Вечерело. По склонам дальних холмов, окружающих долину, начинали мерцать огоньки городков и селений. Видно, долина эта была обжита, и жители ее селились в основном по склонам покрытых сочными травами пологих гор. Я пошел вдоль горной речки, протекавшей по дну долины. Вода в ней была довольно теплая, из чего можно было заключить, что сама долина лежит в низине, а не на плоскогорье. Боже мой! Какой невозможной красоты была эта местность. Впрочем, почти все составляющие этой красоты встречались нам с тобой, дорогая, и в других местах, – красота Пелены, казалось, немногим отличалась от красоты некоторых еще живущих земных земель – но только какая-то особенная прочищенность, какая-то особенная прозрачность не пораженного никем воздуха, какая-то особенная уверенность в соразмерности и правильности комбинаций материи, – Земля! – ты, ставшая адом, ты же и зеркало, в котором на каком-нибудь неприметном повороте отражены для внимательного путешественника ландшафты неземные, бесконечные и блаженные, – отражены, как рассказывают видевшие их и там и здесь, без каких-либо существенных искажений. Пелена, как счастлив я, что посетил тебя.

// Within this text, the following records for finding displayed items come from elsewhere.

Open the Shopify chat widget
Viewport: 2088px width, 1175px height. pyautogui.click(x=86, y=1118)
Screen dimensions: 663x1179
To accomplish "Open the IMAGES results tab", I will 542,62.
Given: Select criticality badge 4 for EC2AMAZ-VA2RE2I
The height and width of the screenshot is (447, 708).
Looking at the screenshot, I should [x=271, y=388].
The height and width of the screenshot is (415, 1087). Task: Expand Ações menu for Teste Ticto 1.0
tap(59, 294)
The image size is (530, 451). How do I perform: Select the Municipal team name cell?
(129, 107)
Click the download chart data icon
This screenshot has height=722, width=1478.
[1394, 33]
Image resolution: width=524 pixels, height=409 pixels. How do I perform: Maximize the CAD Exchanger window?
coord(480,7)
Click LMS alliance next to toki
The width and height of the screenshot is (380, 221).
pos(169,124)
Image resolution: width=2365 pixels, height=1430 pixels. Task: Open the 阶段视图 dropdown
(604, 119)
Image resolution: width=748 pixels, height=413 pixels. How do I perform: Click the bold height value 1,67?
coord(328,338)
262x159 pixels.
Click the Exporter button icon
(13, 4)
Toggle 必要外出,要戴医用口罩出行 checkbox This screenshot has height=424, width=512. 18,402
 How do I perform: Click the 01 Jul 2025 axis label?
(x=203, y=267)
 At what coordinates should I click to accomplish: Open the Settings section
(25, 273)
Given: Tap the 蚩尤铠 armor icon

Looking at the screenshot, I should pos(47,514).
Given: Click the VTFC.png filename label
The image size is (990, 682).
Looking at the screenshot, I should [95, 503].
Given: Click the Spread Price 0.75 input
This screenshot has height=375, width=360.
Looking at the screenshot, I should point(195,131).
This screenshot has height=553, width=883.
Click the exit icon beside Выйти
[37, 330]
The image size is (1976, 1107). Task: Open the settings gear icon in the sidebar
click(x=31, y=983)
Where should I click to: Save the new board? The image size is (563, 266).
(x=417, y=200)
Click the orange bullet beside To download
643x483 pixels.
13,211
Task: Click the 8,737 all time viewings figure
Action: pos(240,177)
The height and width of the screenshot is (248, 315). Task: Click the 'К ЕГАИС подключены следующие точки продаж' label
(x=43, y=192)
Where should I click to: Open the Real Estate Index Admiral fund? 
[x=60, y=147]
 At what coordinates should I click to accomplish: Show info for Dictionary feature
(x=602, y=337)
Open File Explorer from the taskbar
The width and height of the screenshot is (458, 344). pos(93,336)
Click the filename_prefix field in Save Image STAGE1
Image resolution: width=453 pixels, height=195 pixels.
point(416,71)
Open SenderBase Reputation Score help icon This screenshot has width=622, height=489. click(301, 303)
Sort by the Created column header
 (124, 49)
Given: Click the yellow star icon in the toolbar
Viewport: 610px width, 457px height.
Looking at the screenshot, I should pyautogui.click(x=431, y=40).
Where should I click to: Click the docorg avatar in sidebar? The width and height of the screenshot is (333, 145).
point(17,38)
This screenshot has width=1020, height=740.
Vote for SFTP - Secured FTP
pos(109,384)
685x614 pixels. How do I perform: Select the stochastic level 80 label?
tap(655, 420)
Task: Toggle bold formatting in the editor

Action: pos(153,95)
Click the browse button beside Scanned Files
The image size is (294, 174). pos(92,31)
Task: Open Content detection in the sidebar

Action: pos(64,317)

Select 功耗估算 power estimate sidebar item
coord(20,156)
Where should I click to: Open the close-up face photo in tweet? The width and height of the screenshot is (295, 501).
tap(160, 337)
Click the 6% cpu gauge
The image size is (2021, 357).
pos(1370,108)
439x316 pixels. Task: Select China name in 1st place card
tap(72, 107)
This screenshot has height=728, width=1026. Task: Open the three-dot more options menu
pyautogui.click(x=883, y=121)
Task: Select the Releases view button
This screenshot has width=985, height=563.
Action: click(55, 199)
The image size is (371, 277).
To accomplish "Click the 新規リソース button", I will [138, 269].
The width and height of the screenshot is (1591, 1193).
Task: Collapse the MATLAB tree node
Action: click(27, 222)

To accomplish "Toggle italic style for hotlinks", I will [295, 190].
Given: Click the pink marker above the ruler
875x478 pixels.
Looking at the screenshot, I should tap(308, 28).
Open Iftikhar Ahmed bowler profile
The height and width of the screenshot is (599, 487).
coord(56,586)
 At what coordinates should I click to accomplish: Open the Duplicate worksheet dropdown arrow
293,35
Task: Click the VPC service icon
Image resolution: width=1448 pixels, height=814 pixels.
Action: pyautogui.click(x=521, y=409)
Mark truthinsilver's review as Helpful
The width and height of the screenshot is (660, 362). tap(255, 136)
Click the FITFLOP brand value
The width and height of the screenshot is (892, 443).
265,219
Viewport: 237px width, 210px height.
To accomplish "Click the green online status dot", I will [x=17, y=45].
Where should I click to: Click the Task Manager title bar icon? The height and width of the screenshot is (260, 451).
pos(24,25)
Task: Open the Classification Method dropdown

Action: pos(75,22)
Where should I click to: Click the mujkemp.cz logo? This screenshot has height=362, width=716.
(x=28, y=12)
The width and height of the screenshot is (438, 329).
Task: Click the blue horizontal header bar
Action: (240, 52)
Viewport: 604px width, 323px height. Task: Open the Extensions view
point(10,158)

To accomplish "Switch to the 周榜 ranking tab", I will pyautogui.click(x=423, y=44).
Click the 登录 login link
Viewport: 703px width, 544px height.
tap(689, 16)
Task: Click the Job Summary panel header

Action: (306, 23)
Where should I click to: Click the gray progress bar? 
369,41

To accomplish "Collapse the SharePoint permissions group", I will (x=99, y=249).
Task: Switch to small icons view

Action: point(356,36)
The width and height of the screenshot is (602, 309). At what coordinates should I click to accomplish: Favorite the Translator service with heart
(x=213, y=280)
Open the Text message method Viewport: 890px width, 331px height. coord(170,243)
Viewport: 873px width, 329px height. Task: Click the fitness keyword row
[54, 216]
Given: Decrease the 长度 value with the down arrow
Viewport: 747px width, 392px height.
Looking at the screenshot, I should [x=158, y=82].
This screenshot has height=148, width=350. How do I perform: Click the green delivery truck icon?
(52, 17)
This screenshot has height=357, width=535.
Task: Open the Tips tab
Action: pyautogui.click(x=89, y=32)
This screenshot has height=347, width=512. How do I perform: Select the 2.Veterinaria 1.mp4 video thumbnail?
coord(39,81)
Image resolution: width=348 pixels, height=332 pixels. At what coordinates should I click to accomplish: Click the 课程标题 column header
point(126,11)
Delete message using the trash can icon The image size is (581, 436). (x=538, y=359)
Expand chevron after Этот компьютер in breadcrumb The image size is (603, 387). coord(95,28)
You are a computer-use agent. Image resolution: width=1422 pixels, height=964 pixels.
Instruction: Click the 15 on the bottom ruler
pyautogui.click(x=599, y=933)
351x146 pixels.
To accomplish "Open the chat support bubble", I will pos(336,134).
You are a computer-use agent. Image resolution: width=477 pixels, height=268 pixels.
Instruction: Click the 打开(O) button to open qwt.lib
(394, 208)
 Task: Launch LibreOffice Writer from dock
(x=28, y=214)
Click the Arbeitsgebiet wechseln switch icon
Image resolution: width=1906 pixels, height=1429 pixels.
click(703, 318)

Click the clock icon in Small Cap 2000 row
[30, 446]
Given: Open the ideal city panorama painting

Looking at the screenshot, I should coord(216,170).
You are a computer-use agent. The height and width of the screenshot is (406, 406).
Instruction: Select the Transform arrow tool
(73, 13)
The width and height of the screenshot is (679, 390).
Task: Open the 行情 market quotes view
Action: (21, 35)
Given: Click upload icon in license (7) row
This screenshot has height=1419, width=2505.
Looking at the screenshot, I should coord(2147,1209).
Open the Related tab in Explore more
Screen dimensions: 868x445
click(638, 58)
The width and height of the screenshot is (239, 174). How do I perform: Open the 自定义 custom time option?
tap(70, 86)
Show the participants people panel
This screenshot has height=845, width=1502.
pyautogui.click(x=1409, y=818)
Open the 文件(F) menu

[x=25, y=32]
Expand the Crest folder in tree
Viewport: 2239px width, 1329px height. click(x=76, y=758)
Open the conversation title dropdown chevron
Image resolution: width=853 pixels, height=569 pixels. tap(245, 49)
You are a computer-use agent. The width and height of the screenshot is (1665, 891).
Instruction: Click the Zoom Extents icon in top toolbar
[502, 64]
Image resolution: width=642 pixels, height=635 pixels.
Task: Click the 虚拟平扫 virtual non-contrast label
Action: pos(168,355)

Я встретил много местных жителей. На первый взгляд они были невидимы – телесность их была тоньше привычной, психика не конвульсировала в их сущностях, ум же был преодолён и не нужен более, как старые счеты. На берегу успокоенной реки я разговорился с одним мудрым стариком.

– Скажи мне, святой отец, – спросил я, – какие знаки указывают на верную дорогу в Пелену? Я летел над осенней землей, крики черных птиц сопровождали меня, я видел тлеющее в тучах солнце, восходящую луну и резко приблизившийся Марс – что я еще могу сказать тебе, святой отец? – дыханье мое было стеснено, я испытал невероятную боль от изжигавшего меня грозового облака, я лишился сапог, ног и сердца.

– Это не так, – ответил старик и легко ударил веточкой по глади реки. Удар веткой по воде Пелены рождает в ней ямку – ее стенки взлетают вверх и развалившись на сто крупных капель, сыплются вниз, выдавливая в зеркальной пленке реки новые ямки, уже меньшие, – их стенки, пройдя такой же путь, производят следующие капли, и вновь – этот процесс в горной реке Пелены не затихает, превращая оконченный удар в две бесконечности – капельную, число которых становится бесконечно большим, и ямочную, размер которых становится бесконечно малым.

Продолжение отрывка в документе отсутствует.